Arrêt du 5 janvier 2022
 
 
Ire Cour de droit civil
 
Composition
 
Mme la Juge fédérale
 
Kiss, juge présidant.
 
Greffier : M. O. Carruzzo.
 
 
Participants à la procédure
 
A.________,
 
représenté par Me Romain Jordan,
 
recourant,
 
contre
 
B.________ SA,
 
représentée par Me Swan Monbaron,
 
intimée.
 
Objet
 
contrat de travail,
 
recours contre l'arrêt rendu le 6 novembre 2021 par la Chambre des prud'hommes de la Cour de justice du canton de Genève (C/6338/2020-4, CAPH/209/2021).
 
 
1.
Le 16 septembre 2020, B.________ SA, agissant par le truchement de l'avocat C.________, a assigné son employé A.________ devant le Tribunal des prud'hommes genevois en vue d'obtenir le paiement de 17'306 fr. 41, intérêts en sus. Elle reprochait au défendeur d'avoir indûment utilisé la carte de crédit de la société.
Le 17 décembre 2020, le défendeur a soulevé une exception d'incompétence. Il s'est en outre plaint de ce que le mandataire de la demanderesse se trouvait dans une situation de conflit d'intérêts, dès lors que celui-ci était l'associé de l'avocat D.________, lequel était administrateur de la demanderesse, avait signé le contrat de travail du défendeur et siégé aux côtés du défendeur au sein du conseil d'administration de la société. D.________ était en outre l'avocat et le conseiller de E.________, actionnaire de la demanderesse.
Le 13 avril 2021, le tribunal saisi a admis l'existence d'un conflit d'intérêts et invité la demanderesse à choisir un nouvel avocat.
Le 21 avril 2021, Swan Monbaron s'est constitué avocat pour la défense des intérêts de la demanderesse dans le cadre de la présente procédure.

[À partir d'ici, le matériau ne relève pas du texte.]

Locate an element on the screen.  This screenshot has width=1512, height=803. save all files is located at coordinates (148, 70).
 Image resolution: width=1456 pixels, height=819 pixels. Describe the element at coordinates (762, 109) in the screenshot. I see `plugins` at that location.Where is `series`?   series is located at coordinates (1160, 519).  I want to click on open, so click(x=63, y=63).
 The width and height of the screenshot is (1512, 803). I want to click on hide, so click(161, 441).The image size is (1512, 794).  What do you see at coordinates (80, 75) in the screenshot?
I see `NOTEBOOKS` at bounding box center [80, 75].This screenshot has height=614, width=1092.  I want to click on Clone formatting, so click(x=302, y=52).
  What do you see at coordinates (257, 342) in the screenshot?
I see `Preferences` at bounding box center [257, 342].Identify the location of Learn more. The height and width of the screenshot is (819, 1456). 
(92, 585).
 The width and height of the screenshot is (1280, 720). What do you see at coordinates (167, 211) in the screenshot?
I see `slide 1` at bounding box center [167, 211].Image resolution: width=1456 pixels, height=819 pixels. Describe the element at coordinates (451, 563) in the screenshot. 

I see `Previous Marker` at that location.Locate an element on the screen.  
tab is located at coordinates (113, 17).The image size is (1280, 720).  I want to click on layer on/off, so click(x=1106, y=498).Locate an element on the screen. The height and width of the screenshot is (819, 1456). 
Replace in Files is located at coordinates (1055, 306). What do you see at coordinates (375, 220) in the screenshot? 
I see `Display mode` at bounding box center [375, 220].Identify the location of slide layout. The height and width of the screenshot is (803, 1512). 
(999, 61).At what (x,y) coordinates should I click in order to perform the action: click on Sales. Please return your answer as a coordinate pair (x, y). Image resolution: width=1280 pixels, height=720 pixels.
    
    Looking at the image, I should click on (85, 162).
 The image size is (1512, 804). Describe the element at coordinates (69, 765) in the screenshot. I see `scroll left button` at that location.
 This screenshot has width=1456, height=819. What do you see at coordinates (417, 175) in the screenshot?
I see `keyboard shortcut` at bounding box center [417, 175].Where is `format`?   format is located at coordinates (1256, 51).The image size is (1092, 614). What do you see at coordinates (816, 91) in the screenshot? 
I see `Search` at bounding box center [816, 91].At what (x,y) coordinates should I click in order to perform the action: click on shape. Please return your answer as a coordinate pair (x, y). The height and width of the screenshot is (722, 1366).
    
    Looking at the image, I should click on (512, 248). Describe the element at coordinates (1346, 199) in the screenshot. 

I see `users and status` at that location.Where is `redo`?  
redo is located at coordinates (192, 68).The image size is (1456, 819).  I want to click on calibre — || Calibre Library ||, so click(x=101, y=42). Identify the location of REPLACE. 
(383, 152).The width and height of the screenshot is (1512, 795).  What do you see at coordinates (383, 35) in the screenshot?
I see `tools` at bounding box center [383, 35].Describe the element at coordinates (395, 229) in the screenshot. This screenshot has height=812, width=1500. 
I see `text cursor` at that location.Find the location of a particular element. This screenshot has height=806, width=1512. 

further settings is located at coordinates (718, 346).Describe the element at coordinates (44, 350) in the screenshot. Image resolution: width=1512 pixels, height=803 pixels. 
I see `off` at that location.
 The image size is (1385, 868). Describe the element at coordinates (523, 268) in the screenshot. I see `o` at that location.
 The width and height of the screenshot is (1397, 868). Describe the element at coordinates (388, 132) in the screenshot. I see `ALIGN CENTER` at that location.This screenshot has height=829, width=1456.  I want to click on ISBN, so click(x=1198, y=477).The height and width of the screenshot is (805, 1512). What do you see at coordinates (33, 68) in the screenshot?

Le 10 mai 2021, le défendeur a prié le tribunal d'interdire à D.________ de représenter la demanderesse en sa qualité d'administrateur et de constater que le nouveau mandataire de la société se trouvait aussi dans une situation de conflit d'intérêts, dès lors que ce dernier était l'avocat de E.________ dans une affaire opposant celui-ci au défendeur et que E.________ faisait par ailleurs partie des témoins dont le défendeur avait requis l'audition. Il a en outre sollicité la suspension de la procédure jusqu'à droit connu dans le cadre de l'affaire précitée.
2.
Après avoir entendu les parties à ce propos lors de l'audience tenue le 10 mai 2021, le Tribunal des prud'hommes genevois a jugé que D.________ pouvait valablement représenter la demanderesse en sa qualité de vice-président et ne se trouvait pas dans une situation de conflit d'intérêts (chiffre 1). Il a en outre décidé que Swan Monbaron pouvait agir au nom de la demanderesse, dès lors qu'il n'avait aucun lien avec le défendeur, le simple fait qu'il représente un tiers contre la partie défenderesse dans le cadre de son activité professionnelle ne suffisant pas à retenir l'existence d'un conflit d'intérêts (chiffre 2). Le tribunal saisi s'est en outre déclaré compétent pour connaître de la demande (chiffre 3) et a refusé de suspendre la procédure (chiffre 4).
Le défendeur ayant indiqué qu'il estimait cette décision erronée, le Tribunal des prud'hommes a rendu une seconde décision par laquelle il a rejeté la demande tendant à la suspension de la procédure en raison de l'existence alléguée d'un conflit d'intérêts visant D.________ et Swan Monbaron.
3.
Saisi d'un recours formé par le défendeur contre ces deux décisions, la Chambre des prud'hommes de la Cour de justice du canton de Genève l'a déclaré irrecevable par arrêt du 6 novembre 2021.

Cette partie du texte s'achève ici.